____ Data for analysis
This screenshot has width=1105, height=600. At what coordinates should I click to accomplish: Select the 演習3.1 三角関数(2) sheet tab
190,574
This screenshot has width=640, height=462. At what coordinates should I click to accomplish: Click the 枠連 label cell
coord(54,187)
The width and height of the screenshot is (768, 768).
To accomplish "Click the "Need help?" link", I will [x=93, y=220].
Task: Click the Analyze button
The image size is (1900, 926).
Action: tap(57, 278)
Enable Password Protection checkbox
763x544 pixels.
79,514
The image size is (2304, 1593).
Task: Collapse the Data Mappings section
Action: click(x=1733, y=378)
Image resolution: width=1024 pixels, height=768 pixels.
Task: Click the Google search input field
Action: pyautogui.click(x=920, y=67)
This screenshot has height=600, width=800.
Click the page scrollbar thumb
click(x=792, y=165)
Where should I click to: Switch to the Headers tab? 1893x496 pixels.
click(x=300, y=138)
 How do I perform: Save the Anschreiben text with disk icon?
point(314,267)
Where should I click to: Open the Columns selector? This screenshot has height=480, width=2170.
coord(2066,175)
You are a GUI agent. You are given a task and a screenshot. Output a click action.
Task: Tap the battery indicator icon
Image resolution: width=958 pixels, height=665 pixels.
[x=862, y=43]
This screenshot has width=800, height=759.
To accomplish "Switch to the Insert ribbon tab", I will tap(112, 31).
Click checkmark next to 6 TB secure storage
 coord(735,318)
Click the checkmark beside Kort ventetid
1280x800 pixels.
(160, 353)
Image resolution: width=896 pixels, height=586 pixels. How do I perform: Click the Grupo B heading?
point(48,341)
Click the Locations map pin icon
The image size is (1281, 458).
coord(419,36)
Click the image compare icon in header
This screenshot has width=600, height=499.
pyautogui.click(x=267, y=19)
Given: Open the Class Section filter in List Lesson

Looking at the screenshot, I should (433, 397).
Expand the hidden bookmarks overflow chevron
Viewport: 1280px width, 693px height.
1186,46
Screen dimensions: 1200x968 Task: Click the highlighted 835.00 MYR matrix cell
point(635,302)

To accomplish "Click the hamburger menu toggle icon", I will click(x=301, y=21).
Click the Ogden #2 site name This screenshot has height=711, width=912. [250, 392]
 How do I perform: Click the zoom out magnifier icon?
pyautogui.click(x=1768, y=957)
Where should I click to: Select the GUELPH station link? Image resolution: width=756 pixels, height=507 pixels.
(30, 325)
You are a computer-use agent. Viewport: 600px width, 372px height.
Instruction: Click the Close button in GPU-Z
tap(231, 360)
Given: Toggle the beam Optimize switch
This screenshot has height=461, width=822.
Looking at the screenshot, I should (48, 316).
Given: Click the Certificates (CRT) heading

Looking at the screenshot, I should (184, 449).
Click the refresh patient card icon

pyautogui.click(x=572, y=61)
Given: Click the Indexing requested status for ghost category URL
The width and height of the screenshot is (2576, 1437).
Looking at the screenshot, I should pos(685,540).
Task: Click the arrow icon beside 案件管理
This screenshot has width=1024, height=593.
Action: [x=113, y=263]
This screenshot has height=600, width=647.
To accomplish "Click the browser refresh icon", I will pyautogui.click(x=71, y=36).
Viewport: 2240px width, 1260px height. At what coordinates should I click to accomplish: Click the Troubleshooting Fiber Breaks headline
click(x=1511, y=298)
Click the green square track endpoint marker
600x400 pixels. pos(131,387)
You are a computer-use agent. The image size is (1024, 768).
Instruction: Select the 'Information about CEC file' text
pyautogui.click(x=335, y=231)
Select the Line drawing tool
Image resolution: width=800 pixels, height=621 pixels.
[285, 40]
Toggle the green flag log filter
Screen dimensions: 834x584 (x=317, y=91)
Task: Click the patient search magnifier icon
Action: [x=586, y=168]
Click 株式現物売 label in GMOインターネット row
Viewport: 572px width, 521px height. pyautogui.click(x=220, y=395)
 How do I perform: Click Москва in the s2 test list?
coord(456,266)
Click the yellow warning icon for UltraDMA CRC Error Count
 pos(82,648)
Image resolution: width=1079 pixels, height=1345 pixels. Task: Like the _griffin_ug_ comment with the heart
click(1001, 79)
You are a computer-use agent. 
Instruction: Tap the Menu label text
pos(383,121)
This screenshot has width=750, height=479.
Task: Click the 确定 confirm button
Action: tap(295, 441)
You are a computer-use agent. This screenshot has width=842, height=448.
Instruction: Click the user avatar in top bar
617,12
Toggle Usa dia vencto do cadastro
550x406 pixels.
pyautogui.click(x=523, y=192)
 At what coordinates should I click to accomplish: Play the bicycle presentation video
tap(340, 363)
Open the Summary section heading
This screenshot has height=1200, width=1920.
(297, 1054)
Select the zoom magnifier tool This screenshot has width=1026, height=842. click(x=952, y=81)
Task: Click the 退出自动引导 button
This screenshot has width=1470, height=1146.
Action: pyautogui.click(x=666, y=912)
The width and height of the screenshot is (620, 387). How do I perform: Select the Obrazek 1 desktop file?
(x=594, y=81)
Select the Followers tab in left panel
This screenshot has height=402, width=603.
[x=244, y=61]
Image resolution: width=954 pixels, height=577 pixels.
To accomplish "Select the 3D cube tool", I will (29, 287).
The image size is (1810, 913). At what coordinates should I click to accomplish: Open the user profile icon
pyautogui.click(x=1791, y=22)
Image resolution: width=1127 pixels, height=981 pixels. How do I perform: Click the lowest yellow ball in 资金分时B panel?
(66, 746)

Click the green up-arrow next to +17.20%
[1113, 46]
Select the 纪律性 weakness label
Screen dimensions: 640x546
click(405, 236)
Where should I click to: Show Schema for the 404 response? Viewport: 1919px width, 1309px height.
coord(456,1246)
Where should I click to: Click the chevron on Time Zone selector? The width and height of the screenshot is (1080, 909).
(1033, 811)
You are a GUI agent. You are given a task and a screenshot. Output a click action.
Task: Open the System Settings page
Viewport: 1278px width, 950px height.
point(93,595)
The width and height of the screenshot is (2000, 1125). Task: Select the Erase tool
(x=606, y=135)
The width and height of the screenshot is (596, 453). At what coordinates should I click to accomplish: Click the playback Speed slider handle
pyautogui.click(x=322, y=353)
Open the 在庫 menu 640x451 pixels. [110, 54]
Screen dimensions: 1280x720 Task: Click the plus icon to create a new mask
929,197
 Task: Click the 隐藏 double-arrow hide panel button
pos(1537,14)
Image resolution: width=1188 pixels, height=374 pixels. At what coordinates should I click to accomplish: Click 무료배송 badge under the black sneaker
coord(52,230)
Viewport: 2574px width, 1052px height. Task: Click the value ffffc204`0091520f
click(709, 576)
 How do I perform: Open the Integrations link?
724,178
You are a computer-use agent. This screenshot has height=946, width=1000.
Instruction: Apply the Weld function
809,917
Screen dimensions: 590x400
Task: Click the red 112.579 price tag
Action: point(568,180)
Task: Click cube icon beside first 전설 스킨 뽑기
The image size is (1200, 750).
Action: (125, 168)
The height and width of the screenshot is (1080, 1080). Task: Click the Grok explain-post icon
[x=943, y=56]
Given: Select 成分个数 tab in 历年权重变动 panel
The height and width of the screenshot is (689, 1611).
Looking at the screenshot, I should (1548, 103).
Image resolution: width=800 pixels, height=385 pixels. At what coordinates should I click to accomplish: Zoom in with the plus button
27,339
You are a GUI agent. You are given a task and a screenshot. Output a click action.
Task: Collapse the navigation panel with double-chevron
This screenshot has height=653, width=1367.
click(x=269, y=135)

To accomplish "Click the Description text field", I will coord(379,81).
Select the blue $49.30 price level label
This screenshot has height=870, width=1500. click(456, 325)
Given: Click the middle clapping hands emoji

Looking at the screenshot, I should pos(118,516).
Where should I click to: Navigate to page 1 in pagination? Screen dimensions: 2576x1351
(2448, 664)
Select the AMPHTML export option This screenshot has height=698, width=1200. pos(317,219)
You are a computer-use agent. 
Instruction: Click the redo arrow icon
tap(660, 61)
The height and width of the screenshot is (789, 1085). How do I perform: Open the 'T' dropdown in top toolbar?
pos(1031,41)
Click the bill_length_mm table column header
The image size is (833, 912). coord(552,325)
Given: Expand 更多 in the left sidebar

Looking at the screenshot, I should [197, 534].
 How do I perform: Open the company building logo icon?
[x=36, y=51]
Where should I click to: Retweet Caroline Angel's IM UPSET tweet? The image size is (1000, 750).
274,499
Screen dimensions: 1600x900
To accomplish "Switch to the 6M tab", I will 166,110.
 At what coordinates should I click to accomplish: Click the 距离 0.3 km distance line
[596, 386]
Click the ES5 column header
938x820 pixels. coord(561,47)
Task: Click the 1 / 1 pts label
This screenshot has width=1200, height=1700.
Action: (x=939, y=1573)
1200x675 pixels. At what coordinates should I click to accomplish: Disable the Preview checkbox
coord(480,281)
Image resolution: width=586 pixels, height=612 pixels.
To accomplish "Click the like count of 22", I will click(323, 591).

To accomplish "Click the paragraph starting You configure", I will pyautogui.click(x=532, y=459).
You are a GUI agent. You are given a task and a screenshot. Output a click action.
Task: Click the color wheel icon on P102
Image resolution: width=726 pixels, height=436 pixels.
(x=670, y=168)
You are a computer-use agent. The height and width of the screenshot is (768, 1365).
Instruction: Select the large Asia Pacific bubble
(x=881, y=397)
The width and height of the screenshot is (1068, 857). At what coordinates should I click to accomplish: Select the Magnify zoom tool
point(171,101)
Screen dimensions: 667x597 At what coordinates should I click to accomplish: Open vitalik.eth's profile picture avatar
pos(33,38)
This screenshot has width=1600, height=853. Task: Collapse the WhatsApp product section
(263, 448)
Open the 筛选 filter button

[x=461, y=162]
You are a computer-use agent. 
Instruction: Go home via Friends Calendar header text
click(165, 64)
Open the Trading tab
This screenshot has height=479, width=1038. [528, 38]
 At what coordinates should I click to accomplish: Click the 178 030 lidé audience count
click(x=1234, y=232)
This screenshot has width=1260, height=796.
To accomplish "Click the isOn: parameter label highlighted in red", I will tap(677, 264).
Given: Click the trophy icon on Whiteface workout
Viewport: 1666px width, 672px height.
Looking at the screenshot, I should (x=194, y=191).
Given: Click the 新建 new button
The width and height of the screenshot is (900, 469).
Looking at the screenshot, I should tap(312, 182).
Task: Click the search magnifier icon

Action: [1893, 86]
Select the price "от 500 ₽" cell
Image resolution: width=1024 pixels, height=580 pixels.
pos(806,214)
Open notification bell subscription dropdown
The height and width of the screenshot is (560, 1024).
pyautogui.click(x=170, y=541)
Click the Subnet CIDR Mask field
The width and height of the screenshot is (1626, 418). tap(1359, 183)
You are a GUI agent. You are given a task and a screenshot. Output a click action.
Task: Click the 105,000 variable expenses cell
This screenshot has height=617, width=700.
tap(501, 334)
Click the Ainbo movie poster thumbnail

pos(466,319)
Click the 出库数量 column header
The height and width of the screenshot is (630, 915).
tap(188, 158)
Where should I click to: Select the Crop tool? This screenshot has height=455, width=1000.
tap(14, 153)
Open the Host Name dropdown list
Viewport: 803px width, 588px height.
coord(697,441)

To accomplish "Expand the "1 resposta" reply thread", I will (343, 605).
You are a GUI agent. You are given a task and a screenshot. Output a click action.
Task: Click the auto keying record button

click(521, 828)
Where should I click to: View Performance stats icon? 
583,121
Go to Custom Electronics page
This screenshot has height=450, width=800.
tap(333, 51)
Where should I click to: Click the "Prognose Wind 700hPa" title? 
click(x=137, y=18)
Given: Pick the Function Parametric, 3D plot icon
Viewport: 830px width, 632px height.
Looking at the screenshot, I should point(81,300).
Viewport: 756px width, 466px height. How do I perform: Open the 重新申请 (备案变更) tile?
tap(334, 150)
________
- [Problem statement] Look through the entries for the string "cube". Every line that has it belongs in the answer.

- [Your solution]
To accomplish "Select the 3D cube tool", I will (29, 287).
Task: Click cube icon beside first 전설 스킨 뽑기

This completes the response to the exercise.